──────── THE DATA

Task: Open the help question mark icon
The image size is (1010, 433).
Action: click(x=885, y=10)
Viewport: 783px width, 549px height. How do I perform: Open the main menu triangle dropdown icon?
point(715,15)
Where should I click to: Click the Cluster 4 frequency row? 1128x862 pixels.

────────────────

_WORK ITEM_
All of the records above are to be printed again exactly as they appear.

_ANSWER TO THIS TASK_
Task: Open the help question mark icon
The image size is (1010, 433).
Action: click(x=885, y=10)
Viewport: 783px width, 549px height. How do I perform: Open the main menu triangle dropdown icon?
point(715,15)
Where should I click to: Click the Cluster 4 frequency row? 1128x862 pixels.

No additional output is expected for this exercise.